Generative Adversarial Networks

Generative adversarial networks (GANs) are a powerful approach for probabilistic modeling (I. Goodfellow et al., 2014; I. Goodfellow, 2016). They posit a deep generative model and they enable fast and accurate inferences.

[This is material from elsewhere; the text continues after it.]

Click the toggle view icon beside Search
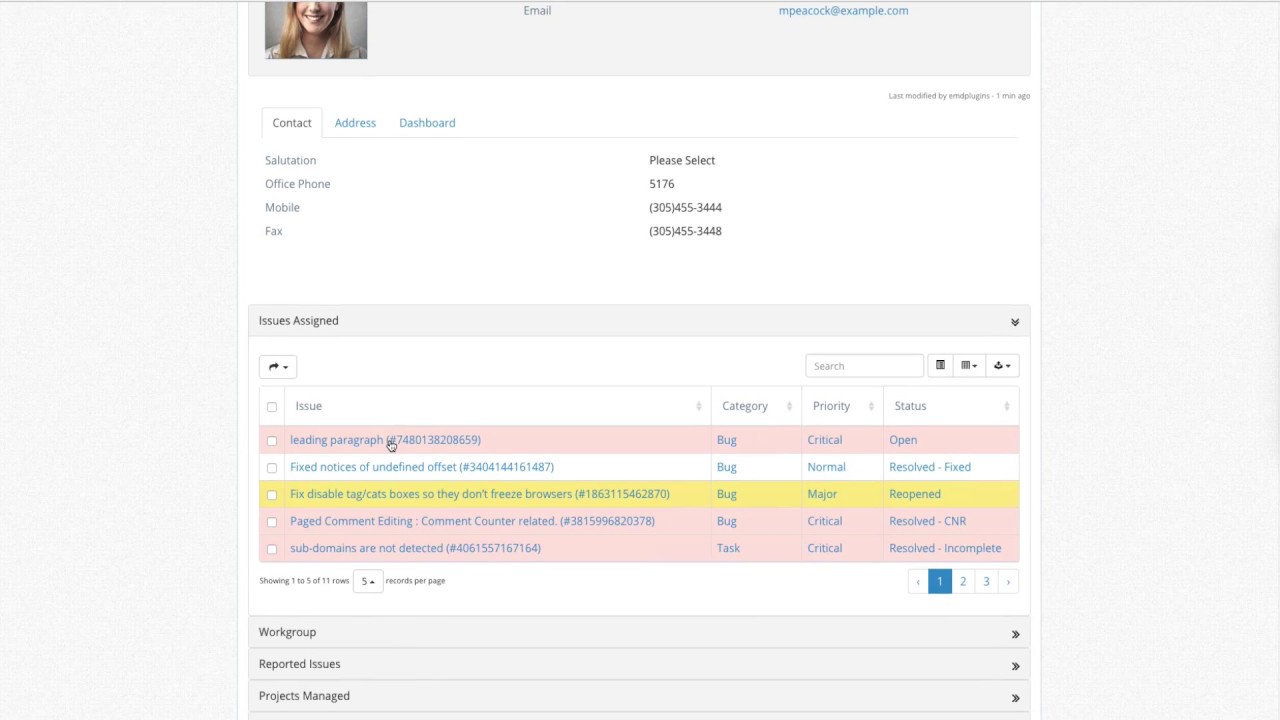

We demonstrate with an example in Edward. A webpage version is available at http://edwardlib.org/tutorials/gan.

In [2]:
from __future__ import absolute_import
from __future__ import print_function
from __future__ import division

import edward as ed
import matplotlib.pyplot as plt
import matplotlib.gridspec as gridspec
import numpy as np
import os
import tensorflow as tf

from edward.models import Uniform
from tensorflow.contrib import slim
from tensorflow.examples.tutorials.mnist import input_data
In [3]:
def plot(samples):
  fig = plt.figure(figsize=(4, 4))
  gs = gridspec.GridSpec(4, 4)
  gs.update(wspace=0.05, hspace=0.05)

  for i, sample in enumerate(samples):
    ax = plt.subplot(gs[i])
    plt.axis('off')
    ax.set_xticklabels([])
    ax.set_yticklabels([])
    ax.set_aspect('equal')
    plt.imshow(sample.reshape(28, 28), cmap='Greys_r')

  return fig


ed.set_seed(42)

M = 128  # batch size during training
d = 100  # latent dimension

DATA_DIR = "data/mnist"
IMG_DIR = "img"

if not os.path.exists(DATA_DIR):
  os.makedirs(DATA_DIR)
if not os.path.exists(IMG_DIR):
  os.makedirs(IMG_DIR)

Data

We use training data from MNIST, which consists of 55,000 $28\times 28$ pixel images (LeCun, Bottou, Bengio, & Haffner, 1998). Each image is represented as a flattened vector of 784 elements, and each element is a pixel intensity between 0 and 1.

GAN Fig 0

The goal is to build and infer a model that can generate high quality images of handwritten digits.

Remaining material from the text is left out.